UN VITELLONE FELLINIANO

Molto riminese, molto vitellone felliniano, d'accordo, sarà che anche questa discutibile categoria è in via d'estinzione e lo Zanza se ne va in vento di nostalgia, come uno degli ultimi, come una rockstar dell'amore, locale, d'accordo, ma fino a un certo punto: anche delle icone planetarie, come Mick Jagger, non si stanno sempre a contare le migliaia di femmine che gli si sono concesse, non è parte sostanziale della mitologia? E un parità ancora non c'è: tu puoi codificarla, concepirla a tavolino ma la donna iperattiva resta una strega, una malata, l'uomo invece ribadisce la sua giustezza, perfino la sua sanità.

La sensibilità atavica, rozza, s'aggrappa a tutto, anche al grottesco decesso di un amatore oltre le sue possibilità, uno che non voleva capirla che «il tempo non aspetta nessuno» e, con la sua chioma d'altri tempi, ci dava dentro fino a uccidersi. Una morte sul lavoro, si potrebbe dire, uno che si è ammazzato di lavoro perché quello era il suo posto nel mondo. In missione per conto di Dio o almeno dei concittadini, che lo rimpiangono, che lo esaltano: «Era un buono, dietro al Casanova di provincia c'era molto di più». E non occorre spiegare, chiarire, chi deve sapere sa, son cose che si credono sulla parola, anzi sul passaparola, come le leggende, le novelle che lo Zanza lascia in eredità. Non un modello educativo per questi tempi corretti, moralistici fino all'integralismo, ma un modello di vita a priori, un modello di coerenza predatoria fino alla fine.
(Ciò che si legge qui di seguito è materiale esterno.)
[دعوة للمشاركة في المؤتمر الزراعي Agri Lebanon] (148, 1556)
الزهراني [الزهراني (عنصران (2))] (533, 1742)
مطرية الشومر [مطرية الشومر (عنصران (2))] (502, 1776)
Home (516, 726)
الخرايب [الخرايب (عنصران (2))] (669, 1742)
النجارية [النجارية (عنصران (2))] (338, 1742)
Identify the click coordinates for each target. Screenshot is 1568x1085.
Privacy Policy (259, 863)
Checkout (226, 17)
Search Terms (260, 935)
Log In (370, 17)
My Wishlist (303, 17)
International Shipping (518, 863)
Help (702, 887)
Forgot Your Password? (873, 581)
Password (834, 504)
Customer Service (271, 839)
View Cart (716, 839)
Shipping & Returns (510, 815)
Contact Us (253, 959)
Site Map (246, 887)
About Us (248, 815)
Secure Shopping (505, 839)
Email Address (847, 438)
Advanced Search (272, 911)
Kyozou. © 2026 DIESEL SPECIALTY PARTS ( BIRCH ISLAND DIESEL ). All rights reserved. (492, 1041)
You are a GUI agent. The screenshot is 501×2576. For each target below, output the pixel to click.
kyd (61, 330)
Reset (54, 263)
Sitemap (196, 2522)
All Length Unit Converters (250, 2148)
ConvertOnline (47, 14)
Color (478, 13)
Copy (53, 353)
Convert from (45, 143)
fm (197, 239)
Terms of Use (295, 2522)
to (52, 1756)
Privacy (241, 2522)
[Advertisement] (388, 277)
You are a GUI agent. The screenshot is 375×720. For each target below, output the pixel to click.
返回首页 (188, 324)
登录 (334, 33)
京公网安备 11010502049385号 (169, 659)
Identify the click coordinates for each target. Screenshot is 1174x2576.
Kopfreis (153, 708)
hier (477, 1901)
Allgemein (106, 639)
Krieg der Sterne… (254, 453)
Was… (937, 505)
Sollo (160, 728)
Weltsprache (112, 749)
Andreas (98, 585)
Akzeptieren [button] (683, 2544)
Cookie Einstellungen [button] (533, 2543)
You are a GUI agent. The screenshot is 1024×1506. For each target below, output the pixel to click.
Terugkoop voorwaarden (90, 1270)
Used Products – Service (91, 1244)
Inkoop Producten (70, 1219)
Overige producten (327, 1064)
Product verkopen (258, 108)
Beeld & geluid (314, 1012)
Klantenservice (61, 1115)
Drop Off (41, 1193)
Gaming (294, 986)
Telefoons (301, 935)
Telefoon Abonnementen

Zanza immortalato con alcune amiche.

In questa contraddizione schizoide sta l'ambiguità italiana, romagnola di una terra progressista e godereccia, sociale ma individualista, cresciuta durante la ricostruzione democratica in un suo marxismo tutto speciale che si risolveva in capitalismo dei padroncini, non la rivoluzione di classe ma l'accumulazione e la crescita anarcoide di un benessere che partiva dai possidenti e, tra disinvolture e contraddizioni, si allargava a macchia d'olio sotto il controllo del Partito comunista. Qualcosa che stava bene a tutti così come oggi sta bene a tutti questa risorgenza del sessismo atavico, del maschilismo gaudente, ma sempre maschilismo. Lo Zanza non contava le donne, ma per lui hanno sospeso la caccia allo stregone, il #metoo, anche le donne lo piangono e non si accorgono d'aver mandato in stand-by almeno 40, 50 anni di battaglie per i diritti civili.